Passei quase vinte dias em Londres acompanhando um grupo de alunos da nossa escola. Era a terceira vez que caminhava pelas mesmas ruas, atravessava as mesmas estações de metrô e visitava muitos dos mesmos lugares. Ainda assim, tive a sensação curiosa de conhecer uma cidade diferente. Há cerca de dez anos, quando estive aqui pela segunda vez, o cenário era outro. O WhatsApp ainda não havia transformado completamente a forma como nos relacionamos. No metrô, as pessoas conversavam, liam jornais ou mergulhavam em um livro durante o trajeto. O cigarro fazia parte da paisagem e havia menos telas disputando a atenção de quem caminhava pelas ruas.
Agora encontrei uma Londres mais silenciosa e, ao mesmo tempo, mais conectada. Quase ninguém conversa nos vagões. Os jornais impressos praticamente desapareceram. Em seu lugar, celulares ocupam mãos e olhares. Vi menos artistas nas estações, menos lixo pelas ruas, menos cachorros circulando e menos pessoas fumando cigarros convencionais — embora os eletrônicos estejam por toda parte. Também me chamou a atenção a quantidade de estabelecimentos que já não aceita dinheiro em espécie e a pouca necessidade de pedir informações: o celular parece responder a quase tudo.
A tecnologia facilitou a vida, sem dúvida. Mas talvez tenha levado consigo algumas pequenas coisas que nem percebíamos que eram importantes: uma conversa casual com um desconhecido, o hábito de observar a paisagem pela janela do metrô, a descoberta de uma rua por acaso ou simplesmente alguns minutos sem olhar para uma tela. Ao mesmo tempo, ouvi muitas sirenes de ambulâncias e percebi uma presença constante da polícia. Encontrei também uma cidade mais arborizada e florida do que nas minhas visitas anteriores, feitas durante o inverno.
O verão colore Londres de um jeito especial.

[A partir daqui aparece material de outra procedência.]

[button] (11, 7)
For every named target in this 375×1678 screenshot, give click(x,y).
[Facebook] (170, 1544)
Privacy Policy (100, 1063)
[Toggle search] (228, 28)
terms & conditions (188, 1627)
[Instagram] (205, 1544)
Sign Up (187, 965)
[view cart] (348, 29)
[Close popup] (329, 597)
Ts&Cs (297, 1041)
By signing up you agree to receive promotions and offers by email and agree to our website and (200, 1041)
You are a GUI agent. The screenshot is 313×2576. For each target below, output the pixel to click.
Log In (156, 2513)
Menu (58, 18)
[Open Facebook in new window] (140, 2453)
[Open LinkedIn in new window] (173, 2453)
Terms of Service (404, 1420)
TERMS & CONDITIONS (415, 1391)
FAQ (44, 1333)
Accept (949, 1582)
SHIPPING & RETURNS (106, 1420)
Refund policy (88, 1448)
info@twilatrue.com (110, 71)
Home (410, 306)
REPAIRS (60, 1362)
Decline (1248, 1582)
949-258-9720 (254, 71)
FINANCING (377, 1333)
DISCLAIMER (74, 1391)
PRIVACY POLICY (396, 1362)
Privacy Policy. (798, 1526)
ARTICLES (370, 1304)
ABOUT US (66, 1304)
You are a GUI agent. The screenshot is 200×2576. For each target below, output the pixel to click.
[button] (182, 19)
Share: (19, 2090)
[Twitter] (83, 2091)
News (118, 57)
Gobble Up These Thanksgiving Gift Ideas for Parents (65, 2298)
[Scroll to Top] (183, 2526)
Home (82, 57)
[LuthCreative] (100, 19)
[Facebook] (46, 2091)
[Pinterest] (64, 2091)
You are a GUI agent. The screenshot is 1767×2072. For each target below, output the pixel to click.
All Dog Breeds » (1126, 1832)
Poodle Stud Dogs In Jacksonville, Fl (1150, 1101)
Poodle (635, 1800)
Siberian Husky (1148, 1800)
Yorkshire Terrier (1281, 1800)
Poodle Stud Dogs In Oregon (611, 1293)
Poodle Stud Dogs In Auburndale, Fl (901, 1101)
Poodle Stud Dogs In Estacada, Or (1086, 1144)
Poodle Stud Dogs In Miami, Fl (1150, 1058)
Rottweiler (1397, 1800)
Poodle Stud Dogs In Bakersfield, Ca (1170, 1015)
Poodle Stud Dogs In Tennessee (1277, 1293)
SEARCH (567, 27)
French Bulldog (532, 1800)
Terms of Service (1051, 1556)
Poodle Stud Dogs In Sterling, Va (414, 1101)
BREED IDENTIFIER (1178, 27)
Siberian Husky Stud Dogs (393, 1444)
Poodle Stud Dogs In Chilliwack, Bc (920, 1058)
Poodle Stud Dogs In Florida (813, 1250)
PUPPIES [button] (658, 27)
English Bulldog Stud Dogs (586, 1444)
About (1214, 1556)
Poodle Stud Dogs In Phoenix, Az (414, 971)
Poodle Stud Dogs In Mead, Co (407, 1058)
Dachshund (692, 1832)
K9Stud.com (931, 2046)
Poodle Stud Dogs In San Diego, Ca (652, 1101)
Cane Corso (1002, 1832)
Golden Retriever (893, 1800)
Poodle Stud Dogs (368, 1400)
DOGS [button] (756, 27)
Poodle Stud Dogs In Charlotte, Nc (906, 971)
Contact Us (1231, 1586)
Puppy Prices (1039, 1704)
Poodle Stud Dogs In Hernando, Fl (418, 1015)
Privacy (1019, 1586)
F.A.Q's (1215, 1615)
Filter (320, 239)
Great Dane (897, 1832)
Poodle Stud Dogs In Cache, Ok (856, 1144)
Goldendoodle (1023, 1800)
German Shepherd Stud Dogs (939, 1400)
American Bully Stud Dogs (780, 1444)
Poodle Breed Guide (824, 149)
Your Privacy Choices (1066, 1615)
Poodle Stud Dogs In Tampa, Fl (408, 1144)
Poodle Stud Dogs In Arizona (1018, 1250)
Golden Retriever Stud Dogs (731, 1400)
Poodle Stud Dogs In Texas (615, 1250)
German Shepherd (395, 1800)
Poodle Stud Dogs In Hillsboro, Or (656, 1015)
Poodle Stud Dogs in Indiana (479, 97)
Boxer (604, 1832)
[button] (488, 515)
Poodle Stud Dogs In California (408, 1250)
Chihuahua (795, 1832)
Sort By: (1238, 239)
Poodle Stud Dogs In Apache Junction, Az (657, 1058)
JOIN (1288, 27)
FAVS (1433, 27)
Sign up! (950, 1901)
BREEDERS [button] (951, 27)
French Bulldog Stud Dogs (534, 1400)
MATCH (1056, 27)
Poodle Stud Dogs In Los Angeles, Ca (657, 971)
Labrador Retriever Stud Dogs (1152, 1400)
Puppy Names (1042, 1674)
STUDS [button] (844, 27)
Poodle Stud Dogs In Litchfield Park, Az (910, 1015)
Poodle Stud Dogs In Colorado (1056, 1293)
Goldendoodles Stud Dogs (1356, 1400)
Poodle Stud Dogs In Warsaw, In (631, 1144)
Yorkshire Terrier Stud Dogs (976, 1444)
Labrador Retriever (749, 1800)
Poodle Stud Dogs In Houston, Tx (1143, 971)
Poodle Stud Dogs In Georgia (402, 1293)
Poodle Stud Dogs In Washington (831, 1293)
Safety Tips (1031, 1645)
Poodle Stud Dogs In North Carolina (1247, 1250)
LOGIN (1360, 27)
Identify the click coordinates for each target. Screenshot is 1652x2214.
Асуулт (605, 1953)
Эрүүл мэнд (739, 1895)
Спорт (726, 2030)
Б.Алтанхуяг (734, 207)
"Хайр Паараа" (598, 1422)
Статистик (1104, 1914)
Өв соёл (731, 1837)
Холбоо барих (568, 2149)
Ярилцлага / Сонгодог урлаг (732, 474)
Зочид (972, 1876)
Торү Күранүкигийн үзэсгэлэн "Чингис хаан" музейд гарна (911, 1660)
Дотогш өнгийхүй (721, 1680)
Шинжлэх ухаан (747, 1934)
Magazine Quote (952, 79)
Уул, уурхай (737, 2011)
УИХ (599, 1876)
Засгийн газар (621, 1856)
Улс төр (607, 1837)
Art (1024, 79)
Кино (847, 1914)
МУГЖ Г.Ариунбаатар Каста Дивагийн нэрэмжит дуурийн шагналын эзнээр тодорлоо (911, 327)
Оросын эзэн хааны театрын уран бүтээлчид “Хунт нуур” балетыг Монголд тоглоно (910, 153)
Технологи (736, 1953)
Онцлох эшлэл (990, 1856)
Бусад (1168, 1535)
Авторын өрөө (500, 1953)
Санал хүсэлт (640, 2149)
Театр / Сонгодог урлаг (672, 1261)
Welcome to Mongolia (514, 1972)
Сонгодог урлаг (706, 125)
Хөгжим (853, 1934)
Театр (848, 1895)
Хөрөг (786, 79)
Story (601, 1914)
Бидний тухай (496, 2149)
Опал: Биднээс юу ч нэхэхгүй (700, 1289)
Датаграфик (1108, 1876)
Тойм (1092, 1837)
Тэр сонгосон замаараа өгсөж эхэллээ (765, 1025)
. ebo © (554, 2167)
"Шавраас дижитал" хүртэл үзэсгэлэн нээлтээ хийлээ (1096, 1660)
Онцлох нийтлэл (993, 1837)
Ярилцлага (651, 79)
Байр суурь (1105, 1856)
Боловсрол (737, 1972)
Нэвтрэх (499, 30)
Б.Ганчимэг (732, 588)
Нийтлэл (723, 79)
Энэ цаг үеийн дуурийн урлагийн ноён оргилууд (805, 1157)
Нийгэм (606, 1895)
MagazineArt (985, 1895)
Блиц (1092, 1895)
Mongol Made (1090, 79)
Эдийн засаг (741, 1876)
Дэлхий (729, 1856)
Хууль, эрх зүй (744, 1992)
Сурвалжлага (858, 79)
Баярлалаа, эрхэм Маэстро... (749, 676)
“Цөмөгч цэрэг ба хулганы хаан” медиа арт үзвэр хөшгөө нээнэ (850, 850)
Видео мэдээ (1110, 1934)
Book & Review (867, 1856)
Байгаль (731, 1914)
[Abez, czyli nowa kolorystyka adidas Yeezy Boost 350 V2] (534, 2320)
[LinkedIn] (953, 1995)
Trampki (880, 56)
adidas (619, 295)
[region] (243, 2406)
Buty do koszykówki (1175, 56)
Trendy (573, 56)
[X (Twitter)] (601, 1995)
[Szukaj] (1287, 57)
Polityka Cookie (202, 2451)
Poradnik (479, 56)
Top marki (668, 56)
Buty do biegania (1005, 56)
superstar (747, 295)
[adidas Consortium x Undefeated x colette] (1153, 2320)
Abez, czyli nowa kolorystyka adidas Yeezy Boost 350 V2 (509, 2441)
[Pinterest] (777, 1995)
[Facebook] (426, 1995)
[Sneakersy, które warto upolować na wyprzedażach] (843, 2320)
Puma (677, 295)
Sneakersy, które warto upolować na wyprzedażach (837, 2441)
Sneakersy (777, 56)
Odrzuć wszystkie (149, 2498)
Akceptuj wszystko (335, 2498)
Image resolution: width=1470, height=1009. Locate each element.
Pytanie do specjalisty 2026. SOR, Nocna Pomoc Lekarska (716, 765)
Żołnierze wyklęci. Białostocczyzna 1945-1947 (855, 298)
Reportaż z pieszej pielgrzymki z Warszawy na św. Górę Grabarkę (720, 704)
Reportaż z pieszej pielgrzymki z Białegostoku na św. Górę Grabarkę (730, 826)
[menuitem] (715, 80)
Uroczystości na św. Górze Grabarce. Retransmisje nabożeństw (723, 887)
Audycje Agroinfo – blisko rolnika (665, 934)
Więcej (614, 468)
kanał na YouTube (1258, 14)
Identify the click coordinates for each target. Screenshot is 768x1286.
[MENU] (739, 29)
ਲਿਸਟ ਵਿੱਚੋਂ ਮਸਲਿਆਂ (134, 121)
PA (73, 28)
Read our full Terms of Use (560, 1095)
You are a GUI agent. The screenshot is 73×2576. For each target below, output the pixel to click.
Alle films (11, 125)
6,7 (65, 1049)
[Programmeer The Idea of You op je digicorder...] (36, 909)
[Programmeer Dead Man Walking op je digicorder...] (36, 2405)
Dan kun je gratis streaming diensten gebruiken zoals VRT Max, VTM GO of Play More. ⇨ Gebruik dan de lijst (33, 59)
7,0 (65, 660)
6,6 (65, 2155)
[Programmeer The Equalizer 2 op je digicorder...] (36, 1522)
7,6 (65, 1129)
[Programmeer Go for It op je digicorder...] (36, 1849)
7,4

Os parques ficam cheios, as flores aparecem por todos os lados e a cidade ganha uma atmosfera leve, vibrante e quase cinematográfica. Talvez a parte mais interessante da viagem tenha sido observar nossos adolescentes descobrindo pequenos códigos culturais. Aprenderam rapidamente que, no metrô, idosos e adultos com crianças pequenas têm prioridade para sentar. Que, nas escadas rolantes, ficar à direita é quase uma regra sagrada para permitir a passagem de quem tem pressa. Descobriram que sacolas plásticas gratuitas praticamente não existem, que a banana costuma ser vendida ainda verde e que batata e fritura reinam na culinária britânica. Também aprenderam algo que nenhum livro de inglês poderia ensinar: viver em outro país exige observar antes de julgar, respeitar antes de questionar e adaptar-se sem deixar de ser quem somos. E, apesar de tantas mudanças, algumas coisas continuam impressionando.
A arquitetura permanece deslumbrante. Prédios históricos convivem naturalmente com construções modernas. O transporte continua eficiente e o respeito aos espaços coletivos segue fazendo parte da rotina. Mas talvez a maior mudança não esteja em Londres. Viajar pela terceira vez me fez perceber que uma cidade pode permanecer no mesmo lugar enquanto nós mudamos completamente. Eu já não sou a mesma mulher que esteve aqui há dez anos. Agora observo mais, comparo mais, questiono mais. E, acompanhando adolescentes, passei a enxergar Londres também através dos olhos deles. Talvez seja esse o verdadeiro poder de viajar: não apenas descobrir lugares, mas perceber quem nos tornamos enquanto voltamos a eles. Londres mudou. Eu também. E talvez seja justamente por isso que, mesmo caminhando pelas mesmas ruas, esta tenha sido uma viagem completamente nova.